Monday, January 21, 2008

American Gods

This weekend, I found myself with four days off, and plenty of time to read!! I was so excited to finish Memory Keeper's Daughter by Kim Edwards - until I realized that I had left it at work. Go figure.

So, I looked through my TBR pile and came up with American Gods by Neil Gaiman. This one has actually been on my pile for a long time. I keep meaning to pick up a Neil Gaiman book because I've heard he is the man, and I heard American Gods was one of his best works. He did not disappoint. This book was AMAZING. I read it - all 592 pages of it - in two sittings. Here is a review from Amazon, where American Gods made Amazon's Best of 2001 list:

American Gods is Neil Gaiman's best and most ambitious novel yet, a scary, strange, and hallucinogenic road-trip story wrapped around a deep examination of the American spirit. Gaiman tackles everything from the onslaught of the information age to the meaning of death, but he doesn't sacrifice the razor-sharp plotting and narrative style he's been delivering since his Sandman days.

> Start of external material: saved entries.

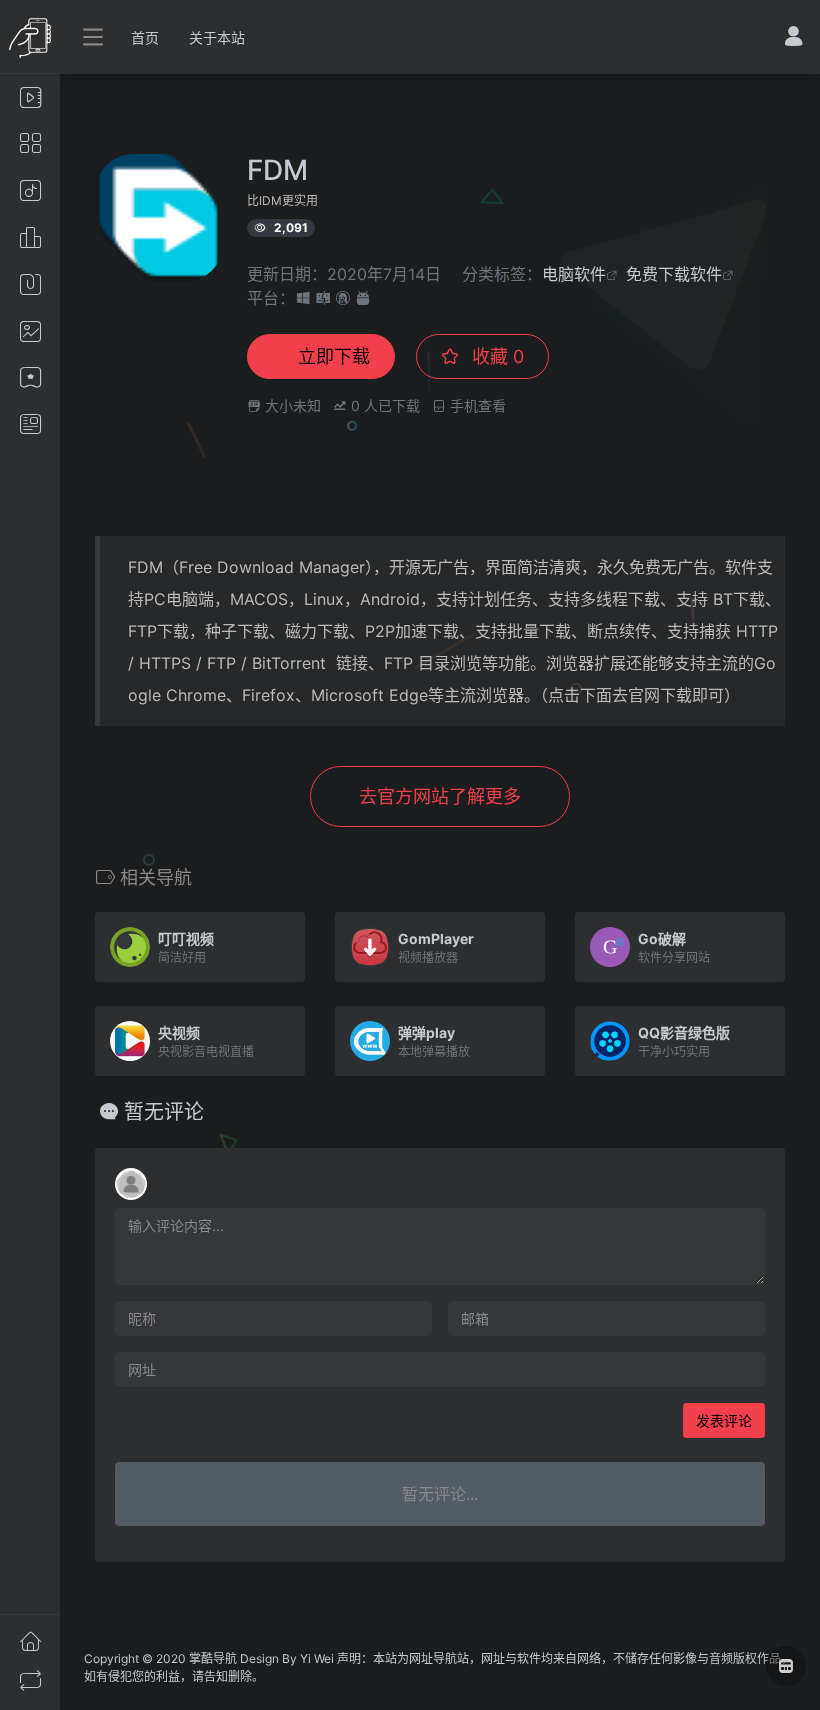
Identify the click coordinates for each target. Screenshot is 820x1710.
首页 (145, 37)
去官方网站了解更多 (440, 796)
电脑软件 (574, 274)
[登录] (793, 38)
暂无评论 (164, 1112)
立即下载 (334, 356)
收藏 (495, 356)
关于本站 (217, 37)
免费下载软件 (674, 274)
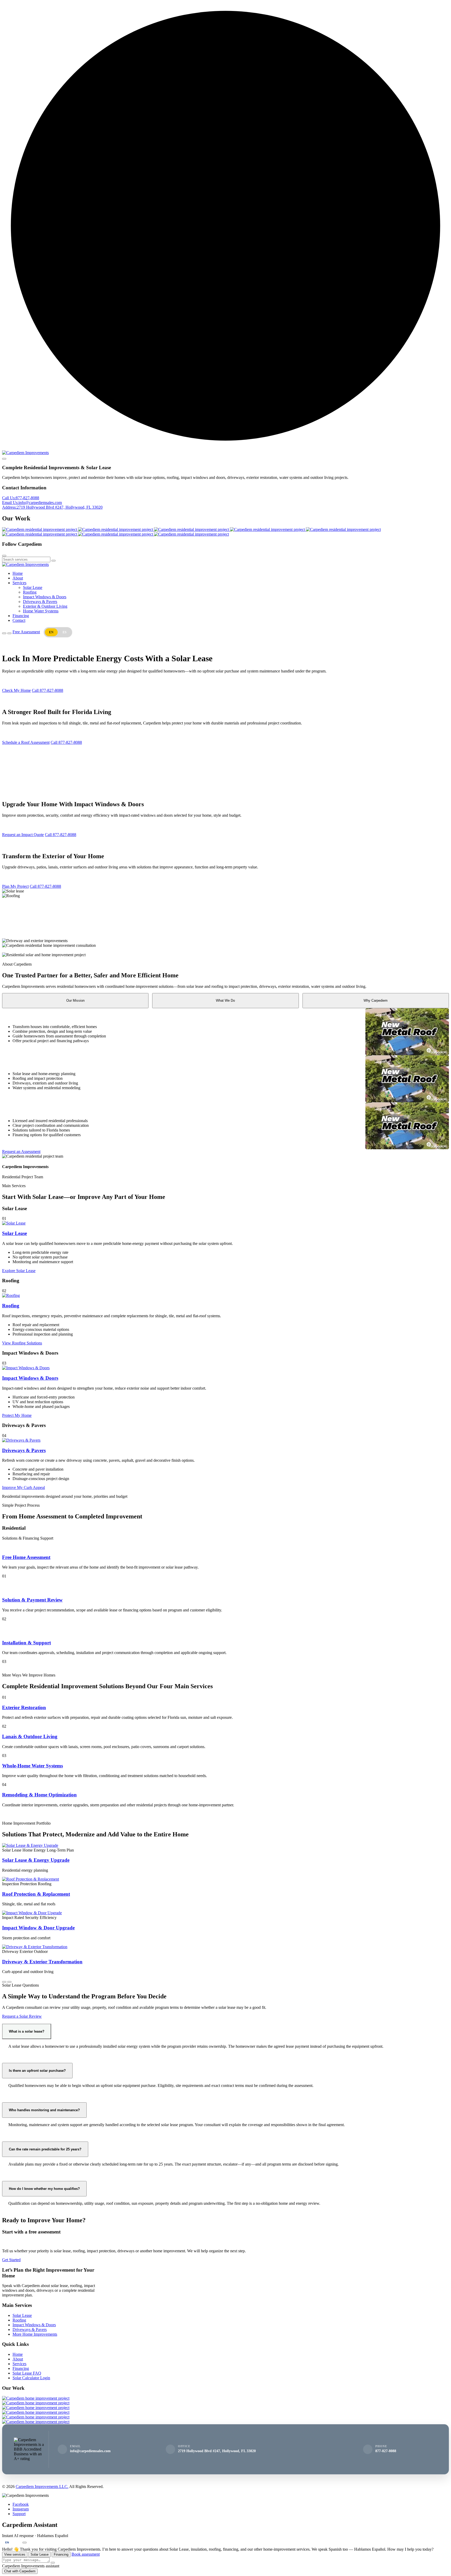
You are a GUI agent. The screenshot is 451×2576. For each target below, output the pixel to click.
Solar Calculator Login (31, 2378)
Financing (21, 615)
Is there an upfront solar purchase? (37, 2071)
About (18, 578)
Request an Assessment (21, 1151)
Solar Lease (32, 587)
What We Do (225, 1000)
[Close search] (4, 555)
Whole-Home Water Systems (32, 1765)
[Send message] (53, 2562)
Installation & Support (26, 1642)
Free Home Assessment (26, 1557)
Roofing (30, 592)
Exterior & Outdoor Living (45, 606)
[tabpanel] (225, 1031)
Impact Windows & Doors (44, 597)
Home (18, 573)
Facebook (21, 2504)
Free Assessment (26, 632)
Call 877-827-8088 (47, 690)
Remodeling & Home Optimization (39, 1794)
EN (7, 2542)
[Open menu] (4, 633)
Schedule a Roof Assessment (26, 742)
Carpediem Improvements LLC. (42, 2486)
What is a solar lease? (26, 2031)
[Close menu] (4, 459)
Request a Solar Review (22, 2016)
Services (19, 583)
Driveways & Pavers (40, 601)
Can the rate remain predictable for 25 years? (45, 2149)
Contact (19, 620)
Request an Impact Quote (23, 834)
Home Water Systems (40, 611)
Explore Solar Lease (18, 1270)
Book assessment (86, 2554)
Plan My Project (15, 886)
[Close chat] (24, 2542)
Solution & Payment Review (32, 1600)
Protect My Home (17, 1415)
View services (14, 2554)
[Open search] (9, 633)
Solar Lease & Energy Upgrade (35, 1860)
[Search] (53, 560)
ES (65, 632)
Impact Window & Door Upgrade (38, 1927)
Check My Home (16, 690)
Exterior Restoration (24, 1707)
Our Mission (75, 1000)
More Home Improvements (35, 2334)
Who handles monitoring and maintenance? (44, 2110)
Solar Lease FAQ (27, 2373)
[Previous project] (4, 1982)
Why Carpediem (376, 1000)
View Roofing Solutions (22, 1343)
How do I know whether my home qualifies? (44, 2189)
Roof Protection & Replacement (36, 1894)
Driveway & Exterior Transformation (42, 1961)
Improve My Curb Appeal (23, 1487)
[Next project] (9, 1982)
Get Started (11, 2260)
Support (19, 2513)
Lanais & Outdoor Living (29, 1736)
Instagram (21, 2509)
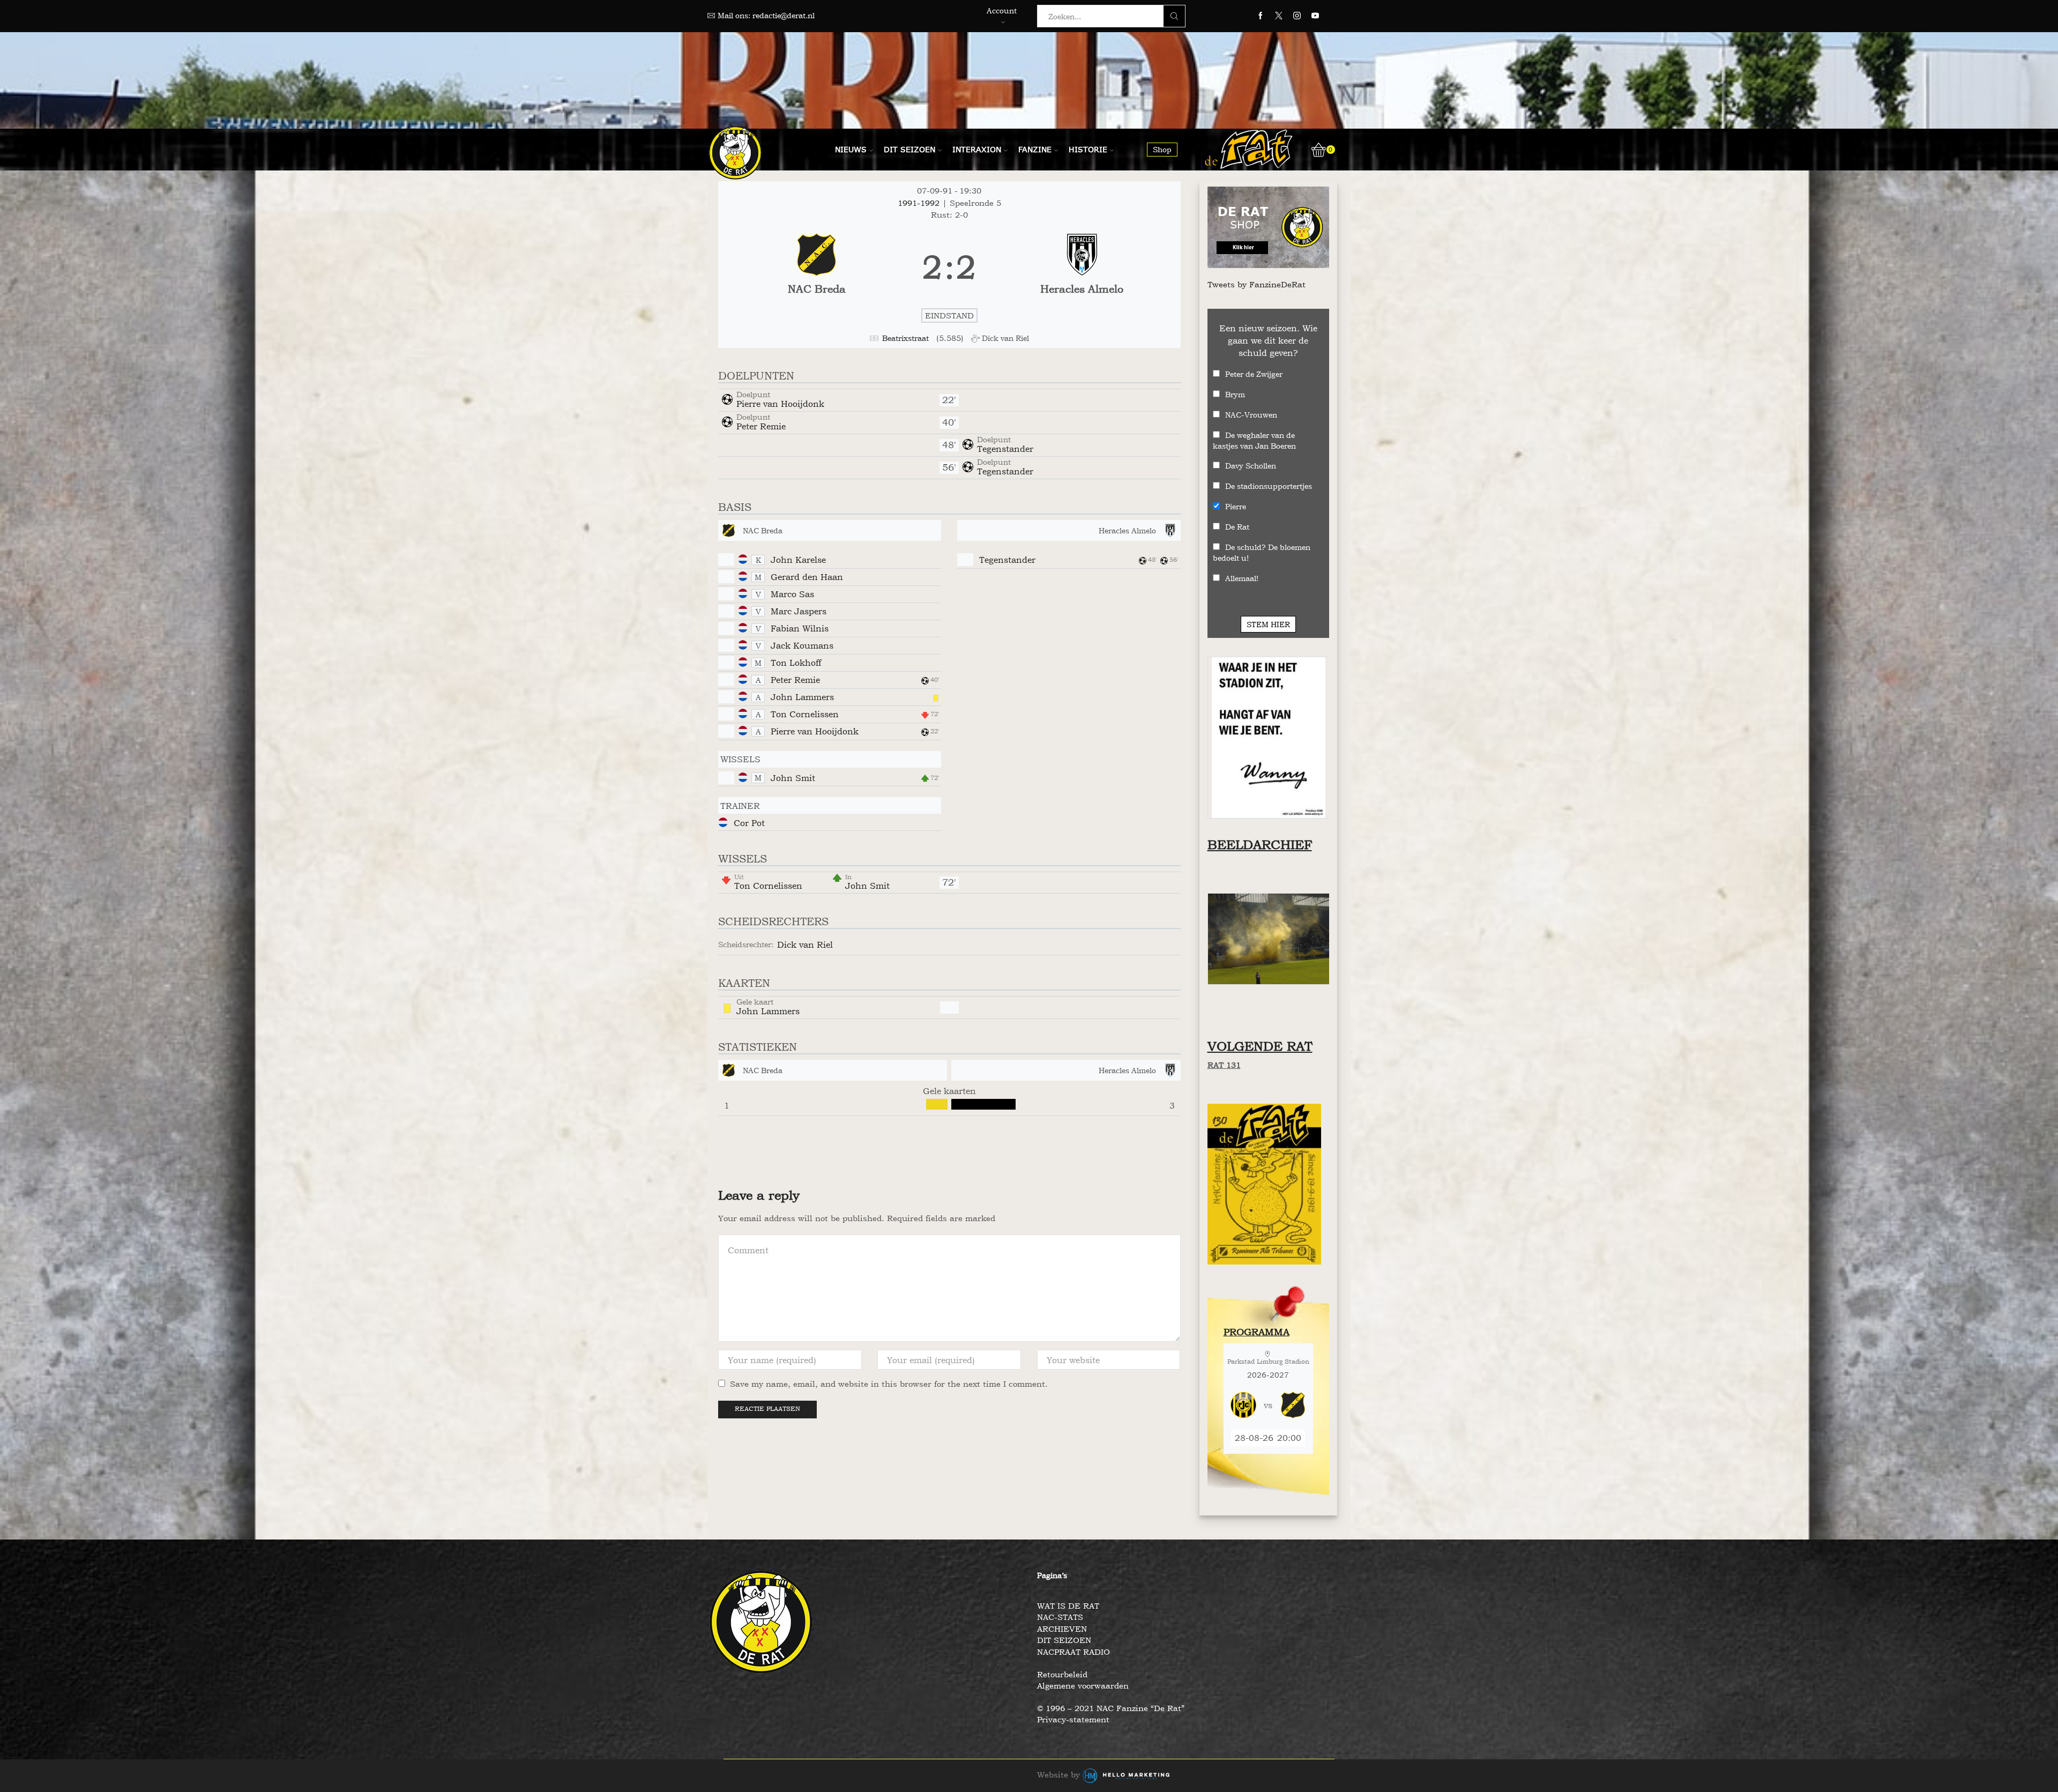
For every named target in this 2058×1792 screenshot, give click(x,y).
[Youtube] (1315, 16)
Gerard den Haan (807, 576)
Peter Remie (761, 426)
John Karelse (798, 559)
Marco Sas (792, 594)
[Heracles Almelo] (1081, 267)
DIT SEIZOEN (1064, 1640)
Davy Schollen (1250, 465)
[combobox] (1103, 16)
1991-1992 (920, 203)
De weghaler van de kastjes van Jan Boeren (1254, 440)
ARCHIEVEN (1062, 1629)
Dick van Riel (805, 944)
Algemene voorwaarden (1083, 1686)
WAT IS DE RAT (1068, 1606)
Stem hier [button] (1268, 624)
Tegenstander (1005, 448)
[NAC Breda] (816, 267)
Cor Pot (749, 822)
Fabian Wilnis (800, 628)
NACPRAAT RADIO (1073, 1652)
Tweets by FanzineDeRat (1256, 284)
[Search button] (1174, 16)
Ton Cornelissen (805, 714)
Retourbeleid (1062, 1674)
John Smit (793, 777)
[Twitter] (1278, 16)
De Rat (1237, 527)
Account (1002, 10)
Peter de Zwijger (1253, 374)
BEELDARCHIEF (1259, 844)
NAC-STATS (1060, 1617)
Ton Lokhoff (796, 662)
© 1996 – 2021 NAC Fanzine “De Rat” (1110, 1708)
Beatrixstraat (905, 338)
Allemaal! (1241, 578)
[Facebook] (1260, 16)
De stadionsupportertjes (1268, 486)
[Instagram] (1297, 16)
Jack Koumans (802, 645)
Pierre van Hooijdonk (780, 403)
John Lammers (802, 696)
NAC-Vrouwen (1251, 415)
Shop (1162, 149)
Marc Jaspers (798, 611)
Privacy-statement (1073, 1719)
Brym (1235, 394)
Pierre (1235, 506)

Shadow gets out of prison early when his wife is killed in a car crash. At a loss, he takes up with a mysterious character called Wednesday, who is much more than he appears. In fact, Wednesday is an old god, once known as Odin the All-father, who is roaming America rounding up his forgotten fellows in preparation for an epic battle against the upstart deities of the Internet, credit cards, television, and all that is wired. Shadow agrees to help Wednesday, and they whirl through a psycho-spiritual storm that becomes all too real in its manifestations. For instance, Shadow's dead wife Laura keeps showing up, and not just as a ghost--the difficulty of their continuing relationship is by turns grim and darkly funny, just like the rest of the book.

Armed only with some coin tricks and a sense of purpose, Shadow travels through, around, and underneath the visible surface of things, digging up all the powerful myths Americans brought with them in their journeys to this land as well as the ones that were already here. Shadow's road story is the heart of the novel, and it's here that Gaiman offers up the details that make this such a cinematic book--the distinctly American foods and diversions, the bizarre roadside attractions, the decrepit gods reduced to shell games and prostitution. "This is a bad land for Gods," says Shadow.

More than a tourist in America, but not a native, Neil Gaiman offers an outside-in and inside-out perspective on the soul and spirituality of the country--our obsessions with money and power, our jumbled religious heritage and its societal outcomes, and the millennial decisions we face about what's real and what's not. --Therese Littleton

YAY! Now I have 2 books on my 2008 Book List!!

1 comment:

Leslie said...

Yes, American Gods is awesome. If you ever feel up to reading graphic novels, try The Sandman series. It is in-freaking-credible.